Element and text location data:
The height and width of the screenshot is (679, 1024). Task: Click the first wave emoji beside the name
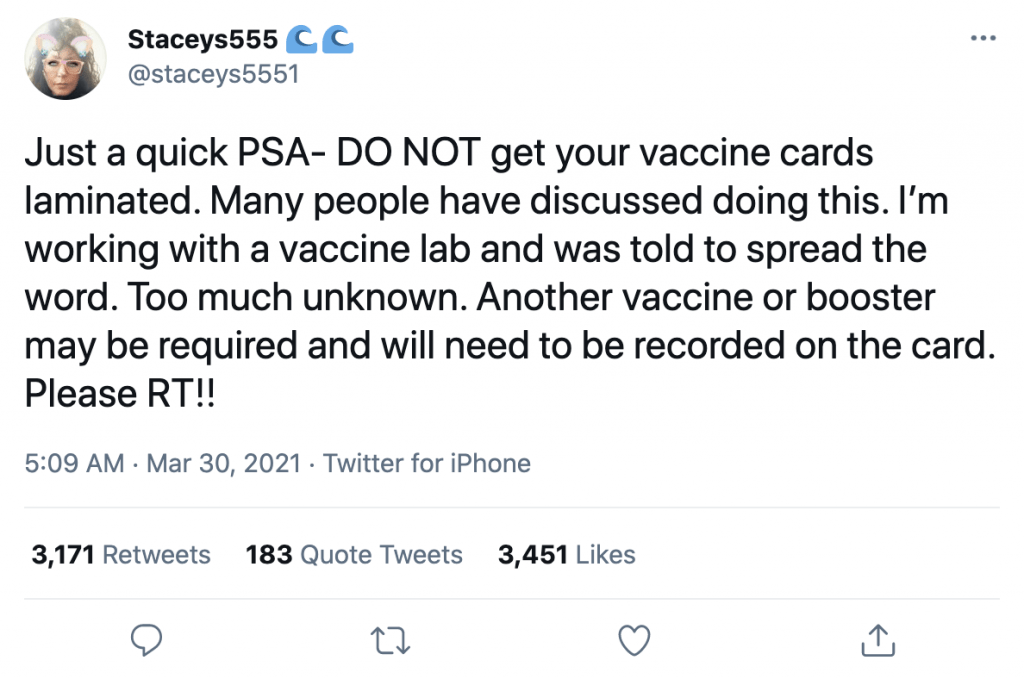(x=301, y=40)
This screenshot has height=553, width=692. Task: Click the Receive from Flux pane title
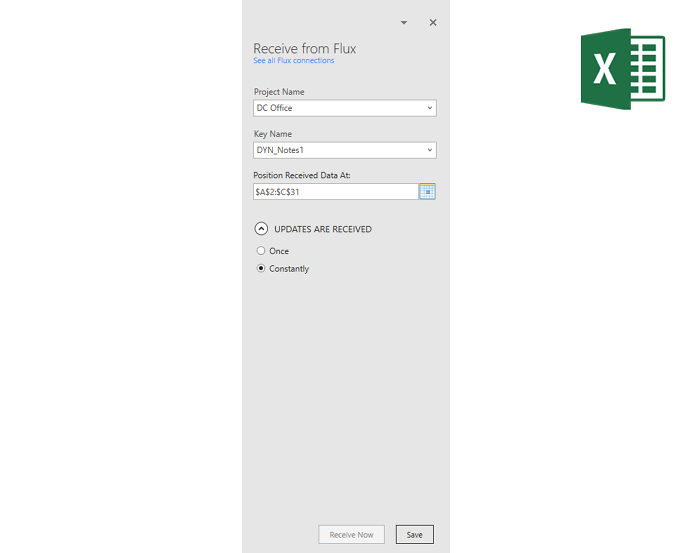(x=305, y=48)
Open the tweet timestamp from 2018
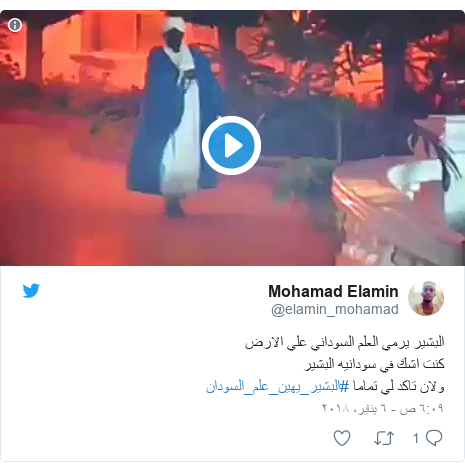Screen dimensions: 465x472 pos(383,408)
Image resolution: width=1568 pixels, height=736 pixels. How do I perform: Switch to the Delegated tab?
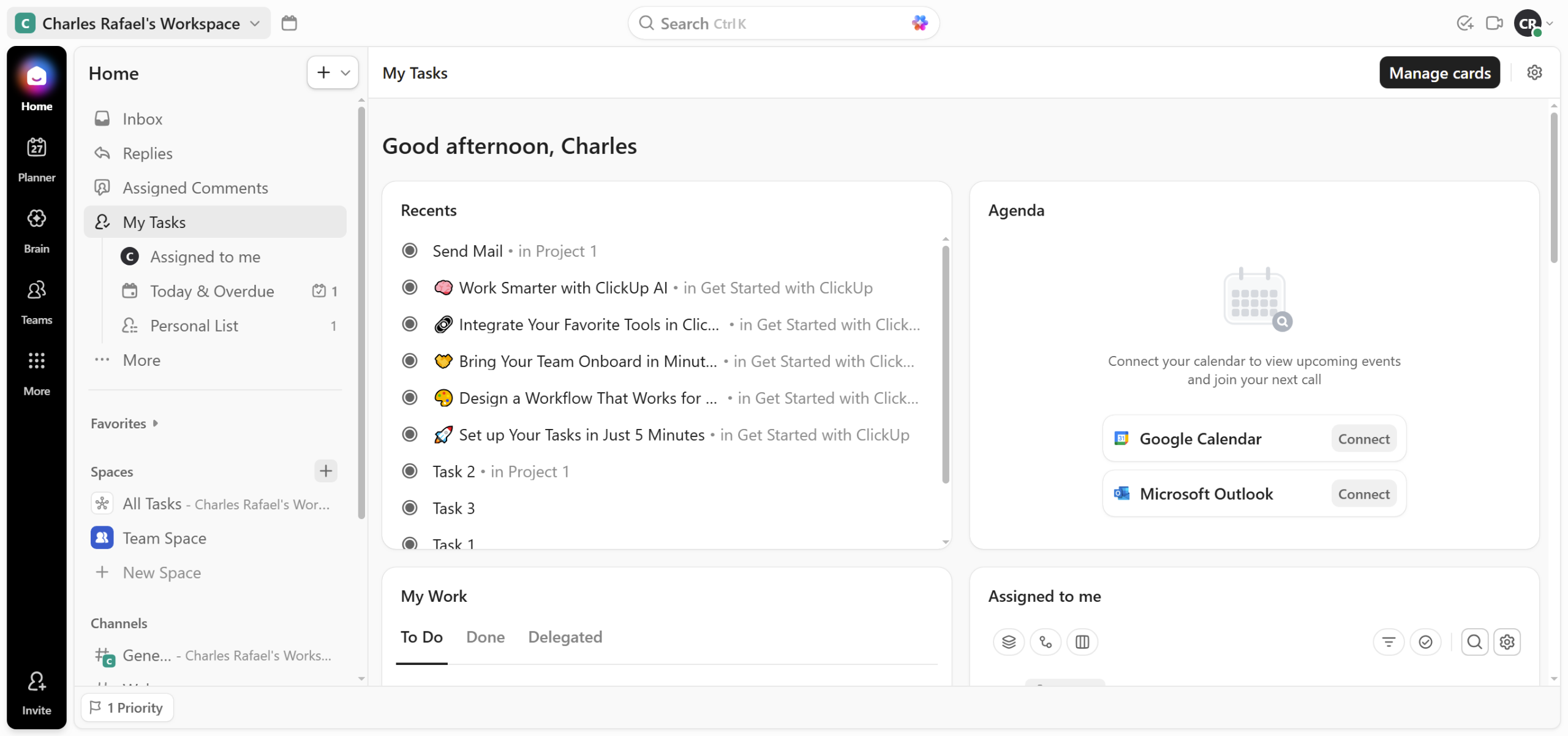[565, 637]
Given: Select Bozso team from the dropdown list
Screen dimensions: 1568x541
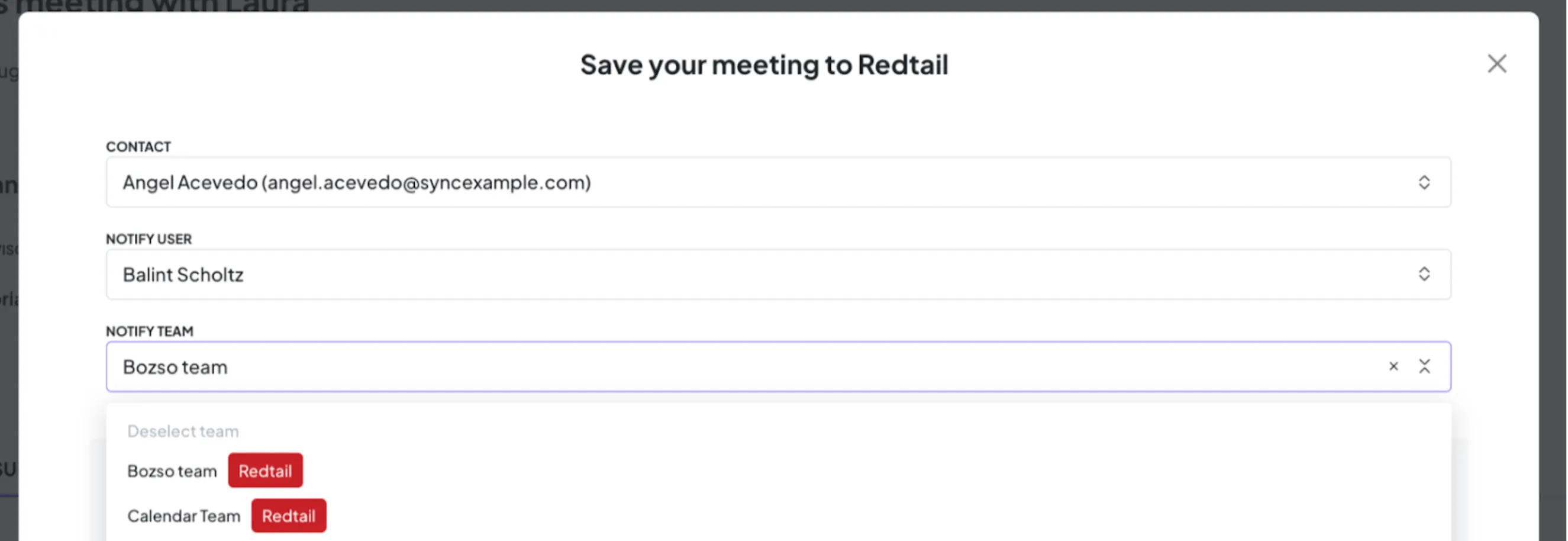Looking at the screenshot, I should click(x=172, y=470).
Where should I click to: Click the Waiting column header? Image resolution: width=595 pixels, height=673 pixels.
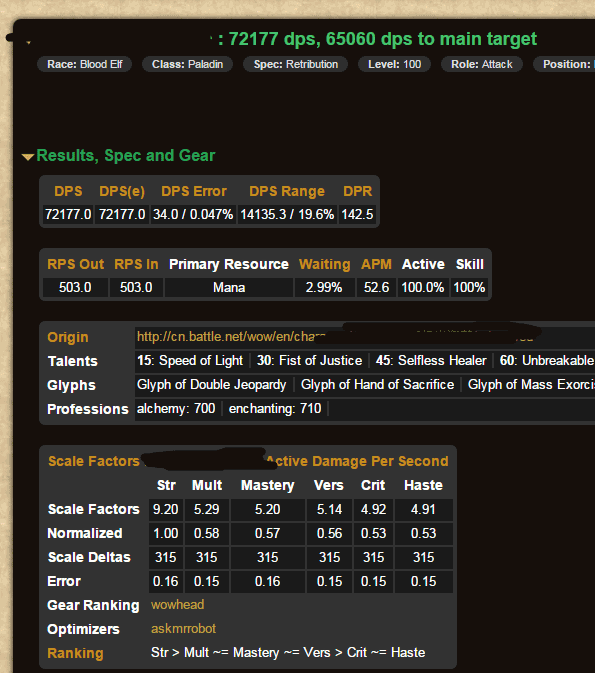coord(325,264)
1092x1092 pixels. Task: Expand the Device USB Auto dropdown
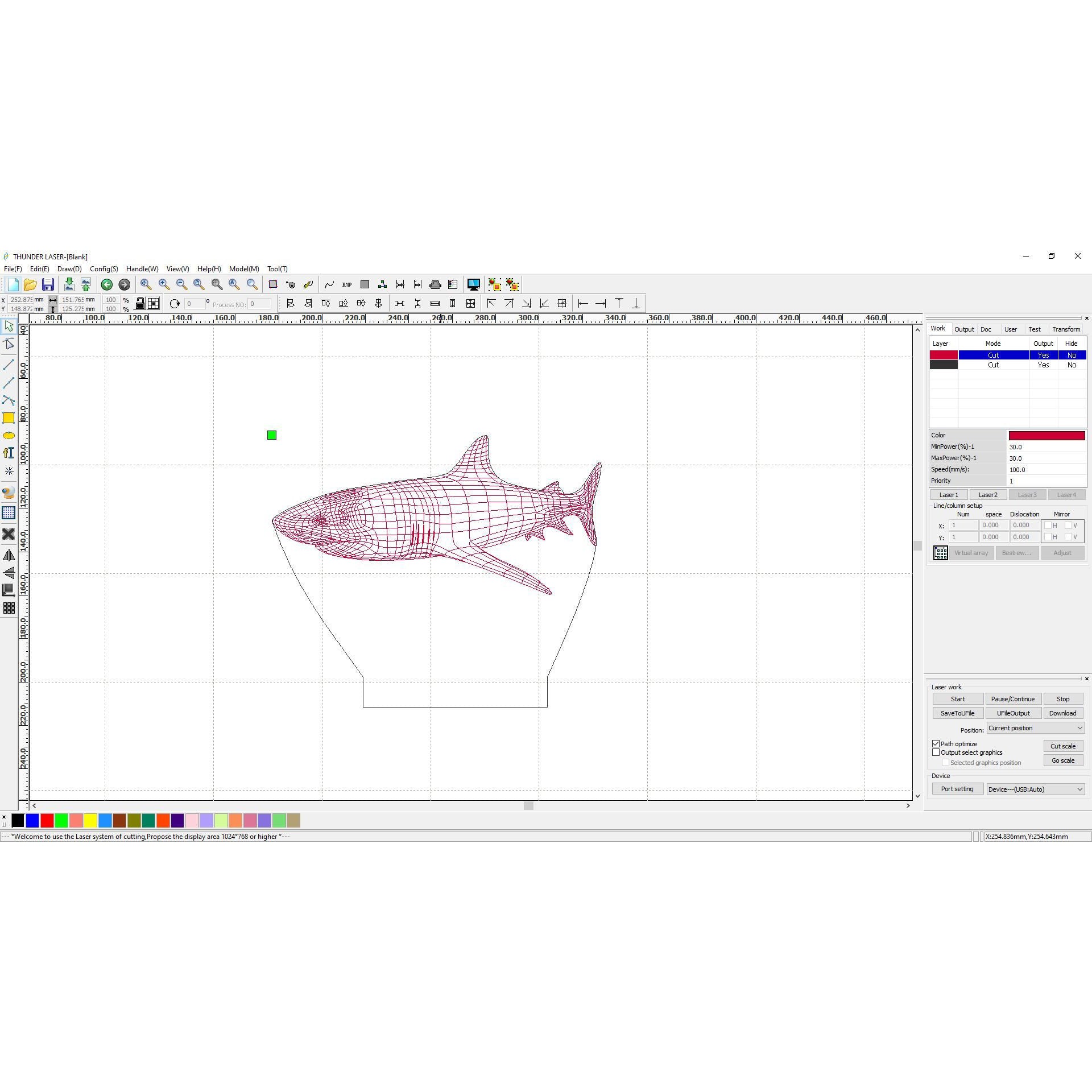click(1035, 789)
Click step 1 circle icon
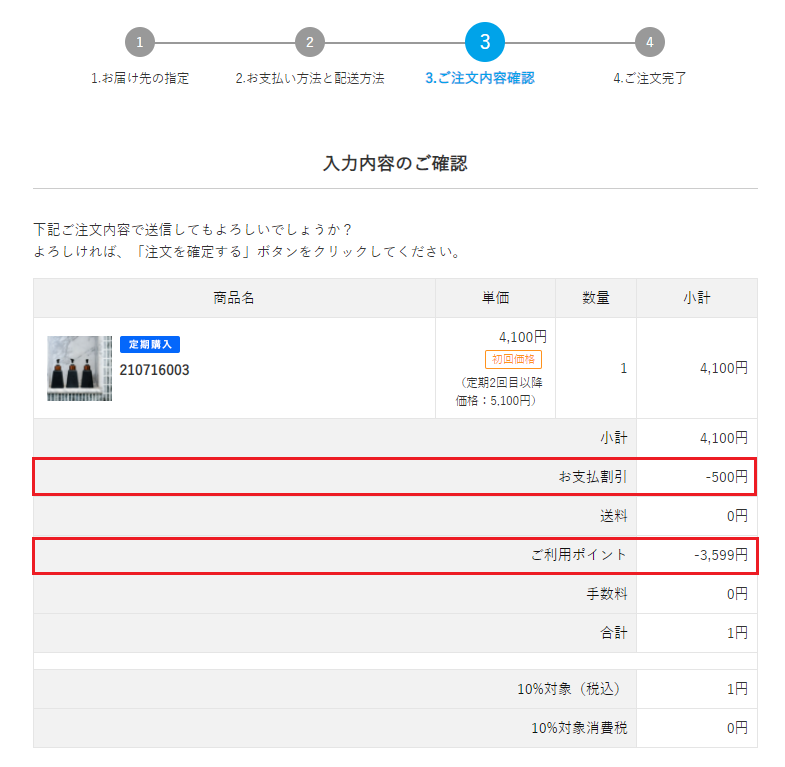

What to do: From the data above, pick out every line containing the word "dropdown" and copy each one in full.

Written reply:
Given: Select Bozso team from the dropdown list
1092x1092 pixels. Task: Expand the Device USB Auto dropdown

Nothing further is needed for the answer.